Nous ne ferons pas non plus l'économie d'une discussion sur l'implantation des commerces en centre-ville et sur l'activité économique. Nous ne pourrons pas redresser la situation si nous ne sommes pas animés par la volonté d'installer dans les centres-villes des personnes exerçant des métiers que l'on n'y trouve plus, en particulier des métiers de bouche – cela posera aussi la question de la formation.
La lutte contre les marchands de sommeil est, depuis longtemps, un combat commun. Nous l'avons repris avec un certain nombre de groupes politiques, mais la majorité avait précisément renvoyé la question à l'examen de ce projet de loi. Nous attendons donc beaucoup de cette discussion. Depuis l'examen, en 2010, d'une proposition de loi de mon collègue Sébastien Huyghe qui posait bien le problème, nous n'avons guère avancé. Nous soutiendrons les initiatives allant dans le bon sens, mais j'insiste sur la nécessité de nommer les choses et de créer ce délit de marchand de sommeil.

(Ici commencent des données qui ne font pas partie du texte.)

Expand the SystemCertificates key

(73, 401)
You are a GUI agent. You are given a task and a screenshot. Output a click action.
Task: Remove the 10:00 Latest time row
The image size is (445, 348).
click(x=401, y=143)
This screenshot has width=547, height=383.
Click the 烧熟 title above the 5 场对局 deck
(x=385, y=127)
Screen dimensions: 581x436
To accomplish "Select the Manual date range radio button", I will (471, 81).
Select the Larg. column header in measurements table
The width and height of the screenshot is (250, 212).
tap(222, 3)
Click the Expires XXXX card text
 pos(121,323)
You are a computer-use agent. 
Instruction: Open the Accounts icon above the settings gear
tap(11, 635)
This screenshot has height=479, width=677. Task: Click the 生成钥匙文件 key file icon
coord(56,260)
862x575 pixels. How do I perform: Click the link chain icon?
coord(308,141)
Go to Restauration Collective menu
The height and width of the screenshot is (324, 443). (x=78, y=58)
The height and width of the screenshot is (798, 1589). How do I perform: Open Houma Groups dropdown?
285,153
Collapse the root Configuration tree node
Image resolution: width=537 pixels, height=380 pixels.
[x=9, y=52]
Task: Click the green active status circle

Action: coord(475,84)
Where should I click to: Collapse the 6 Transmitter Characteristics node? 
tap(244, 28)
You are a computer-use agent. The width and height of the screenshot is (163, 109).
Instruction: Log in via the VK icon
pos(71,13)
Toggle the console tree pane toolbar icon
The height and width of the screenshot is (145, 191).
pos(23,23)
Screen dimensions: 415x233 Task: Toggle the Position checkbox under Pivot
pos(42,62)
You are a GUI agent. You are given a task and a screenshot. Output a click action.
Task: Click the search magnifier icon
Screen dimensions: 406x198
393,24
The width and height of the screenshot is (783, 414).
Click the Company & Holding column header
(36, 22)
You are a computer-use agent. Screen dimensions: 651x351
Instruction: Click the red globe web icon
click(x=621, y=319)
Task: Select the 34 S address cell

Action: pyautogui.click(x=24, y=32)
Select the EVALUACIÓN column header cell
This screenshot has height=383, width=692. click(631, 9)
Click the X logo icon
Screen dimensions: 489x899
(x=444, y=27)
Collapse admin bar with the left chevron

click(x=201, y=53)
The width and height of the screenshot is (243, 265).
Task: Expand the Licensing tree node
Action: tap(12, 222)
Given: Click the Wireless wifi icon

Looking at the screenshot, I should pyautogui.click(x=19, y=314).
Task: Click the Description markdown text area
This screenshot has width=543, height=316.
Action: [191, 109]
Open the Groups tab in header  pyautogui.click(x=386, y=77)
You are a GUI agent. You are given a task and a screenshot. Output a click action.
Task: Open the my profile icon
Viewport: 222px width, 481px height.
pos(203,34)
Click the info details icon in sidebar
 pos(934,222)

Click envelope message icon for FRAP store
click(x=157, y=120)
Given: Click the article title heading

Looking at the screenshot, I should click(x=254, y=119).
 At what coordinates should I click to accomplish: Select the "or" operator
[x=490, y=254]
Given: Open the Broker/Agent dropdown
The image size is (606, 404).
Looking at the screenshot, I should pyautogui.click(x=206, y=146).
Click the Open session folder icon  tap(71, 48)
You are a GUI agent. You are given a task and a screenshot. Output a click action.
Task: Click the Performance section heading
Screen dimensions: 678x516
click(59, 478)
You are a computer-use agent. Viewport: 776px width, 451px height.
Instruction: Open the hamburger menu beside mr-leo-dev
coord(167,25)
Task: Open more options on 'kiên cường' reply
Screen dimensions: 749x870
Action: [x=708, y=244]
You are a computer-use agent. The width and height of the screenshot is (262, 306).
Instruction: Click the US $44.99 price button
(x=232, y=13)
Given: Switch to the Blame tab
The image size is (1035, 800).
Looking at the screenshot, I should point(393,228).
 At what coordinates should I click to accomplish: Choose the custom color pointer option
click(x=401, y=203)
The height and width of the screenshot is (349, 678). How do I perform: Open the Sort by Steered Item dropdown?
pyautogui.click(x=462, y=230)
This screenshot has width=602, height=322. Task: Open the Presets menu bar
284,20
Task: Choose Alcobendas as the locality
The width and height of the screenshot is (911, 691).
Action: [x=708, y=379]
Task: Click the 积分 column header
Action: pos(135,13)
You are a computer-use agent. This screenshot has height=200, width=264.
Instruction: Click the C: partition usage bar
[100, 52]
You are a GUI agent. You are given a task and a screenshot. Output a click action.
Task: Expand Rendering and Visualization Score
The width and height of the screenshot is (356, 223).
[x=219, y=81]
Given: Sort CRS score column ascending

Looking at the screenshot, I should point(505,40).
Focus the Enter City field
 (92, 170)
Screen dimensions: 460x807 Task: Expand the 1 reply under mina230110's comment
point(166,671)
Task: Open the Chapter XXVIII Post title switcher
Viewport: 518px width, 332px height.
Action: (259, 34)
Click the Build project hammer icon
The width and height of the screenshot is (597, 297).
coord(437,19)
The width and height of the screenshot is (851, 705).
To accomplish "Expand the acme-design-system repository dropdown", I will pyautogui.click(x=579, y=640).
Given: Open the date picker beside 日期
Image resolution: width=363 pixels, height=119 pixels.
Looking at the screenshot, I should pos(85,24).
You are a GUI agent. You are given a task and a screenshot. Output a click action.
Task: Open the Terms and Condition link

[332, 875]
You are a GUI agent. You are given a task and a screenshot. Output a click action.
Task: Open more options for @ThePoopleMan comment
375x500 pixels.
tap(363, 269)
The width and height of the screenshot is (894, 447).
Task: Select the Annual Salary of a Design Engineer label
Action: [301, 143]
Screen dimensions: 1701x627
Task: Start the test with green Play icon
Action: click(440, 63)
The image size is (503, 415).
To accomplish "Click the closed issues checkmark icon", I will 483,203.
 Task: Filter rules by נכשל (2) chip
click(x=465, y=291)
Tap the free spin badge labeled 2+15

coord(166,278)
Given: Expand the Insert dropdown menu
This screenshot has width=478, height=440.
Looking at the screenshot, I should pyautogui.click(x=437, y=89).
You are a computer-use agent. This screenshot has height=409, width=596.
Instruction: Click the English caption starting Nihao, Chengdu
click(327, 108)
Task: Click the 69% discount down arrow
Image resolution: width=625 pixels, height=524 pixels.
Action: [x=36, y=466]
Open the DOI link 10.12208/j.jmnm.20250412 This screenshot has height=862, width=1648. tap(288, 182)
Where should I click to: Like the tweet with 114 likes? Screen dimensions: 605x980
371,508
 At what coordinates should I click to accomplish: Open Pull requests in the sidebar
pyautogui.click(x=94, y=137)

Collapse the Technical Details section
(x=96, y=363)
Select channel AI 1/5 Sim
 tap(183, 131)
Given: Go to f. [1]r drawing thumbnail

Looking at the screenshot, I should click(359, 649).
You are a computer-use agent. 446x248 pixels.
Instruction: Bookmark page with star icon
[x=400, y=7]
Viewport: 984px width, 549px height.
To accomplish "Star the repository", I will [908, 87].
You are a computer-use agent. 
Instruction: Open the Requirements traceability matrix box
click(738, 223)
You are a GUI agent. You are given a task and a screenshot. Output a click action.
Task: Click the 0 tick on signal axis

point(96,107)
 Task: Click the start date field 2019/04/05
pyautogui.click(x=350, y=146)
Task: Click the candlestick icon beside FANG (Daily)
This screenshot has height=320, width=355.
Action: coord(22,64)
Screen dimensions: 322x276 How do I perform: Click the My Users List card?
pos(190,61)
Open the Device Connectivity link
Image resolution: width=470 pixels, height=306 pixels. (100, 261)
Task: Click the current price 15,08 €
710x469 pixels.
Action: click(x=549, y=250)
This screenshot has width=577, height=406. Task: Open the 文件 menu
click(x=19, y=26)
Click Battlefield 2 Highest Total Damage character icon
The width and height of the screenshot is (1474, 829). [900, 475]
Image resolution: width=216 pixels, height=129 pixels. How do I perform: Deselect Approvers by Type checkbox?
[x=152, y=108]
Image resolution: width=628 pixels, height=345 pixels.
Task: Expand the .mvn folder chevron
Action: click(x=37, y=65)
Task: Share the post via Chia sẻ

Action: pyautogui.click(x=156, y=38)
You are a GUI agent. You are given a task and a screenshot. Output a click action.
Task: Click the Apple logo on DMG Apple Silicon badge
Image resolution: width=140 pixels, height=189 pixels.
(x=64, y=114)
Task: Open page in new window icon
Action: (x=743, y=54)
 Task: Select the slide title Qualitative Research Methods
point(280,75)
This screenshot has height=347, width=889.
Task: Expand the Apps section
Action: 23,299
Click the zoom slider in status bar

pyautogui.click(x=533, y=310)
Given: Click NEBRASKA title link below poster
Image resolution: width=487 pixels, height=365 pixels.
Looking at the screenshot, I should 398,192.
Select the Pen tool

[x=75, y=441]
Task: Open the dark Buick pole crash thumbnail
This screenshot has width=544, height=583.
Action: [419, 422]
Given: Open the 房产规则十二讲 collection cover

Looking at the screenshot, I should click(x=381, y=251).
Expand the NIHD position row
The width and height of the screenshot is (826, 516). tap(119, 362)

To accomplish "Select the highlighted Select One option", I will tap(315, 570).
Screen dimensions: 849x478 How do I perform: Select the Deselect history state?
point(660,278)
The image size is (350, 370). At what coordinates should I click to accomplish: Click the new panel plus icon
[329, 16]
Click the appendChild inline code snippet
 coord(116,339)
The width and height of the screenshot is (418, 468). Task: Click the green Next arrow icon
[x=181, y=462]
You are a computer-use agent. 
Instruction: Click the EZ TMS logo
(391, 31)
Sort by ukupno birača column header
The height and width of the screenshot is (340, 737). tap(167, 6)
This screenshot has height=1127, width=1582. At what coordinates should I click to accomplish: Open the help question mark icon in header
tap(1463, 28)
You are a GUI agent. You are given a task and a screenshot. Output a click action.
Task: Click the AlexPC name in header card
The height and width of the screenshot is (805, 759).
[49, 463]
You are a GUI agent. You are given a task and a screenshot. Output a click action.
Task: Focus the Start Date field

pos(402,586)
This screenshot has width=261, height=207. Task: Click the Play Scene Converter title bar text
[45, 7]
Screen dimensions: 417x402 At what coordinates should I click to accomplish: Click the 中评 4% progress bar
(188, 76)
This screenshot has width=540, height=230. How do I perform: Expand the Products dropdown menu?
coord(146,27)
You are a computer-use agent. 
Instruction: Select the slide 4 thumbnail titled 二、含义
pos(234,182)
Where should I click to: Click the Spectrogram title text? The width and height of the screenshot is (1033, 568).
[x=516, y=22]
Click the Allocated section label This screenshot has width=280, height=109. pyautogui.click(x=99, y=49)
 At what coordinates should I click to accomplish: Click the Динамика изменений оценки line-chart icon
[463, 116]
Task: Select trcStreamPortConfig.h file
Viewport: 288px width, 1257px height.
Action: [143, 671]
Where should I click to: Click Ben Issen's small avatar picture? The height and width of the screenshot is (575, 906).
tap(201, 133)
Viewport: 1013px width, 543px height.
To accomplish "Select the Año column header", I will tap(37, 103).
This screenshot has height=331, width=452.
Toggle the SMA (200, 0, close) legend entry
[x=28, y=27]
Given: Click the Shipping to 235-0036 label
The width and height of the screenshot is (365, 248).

À ce stade, le texte ne le prévoit pas, même s'il traite des conséquences de ce type d'agissements et des risques auxquels s'exposent ceux qui s'y livrent.
Le groupe Les Républicains attend maintenant l'examen des articles, tout en appelant votre attention, chers collègues, sur le fait qu'à vouloir trop en faire, le projet de loi manque de certaines précisions qui permettraient d'améliorer la vie de nos concitoyens et la situation du logement.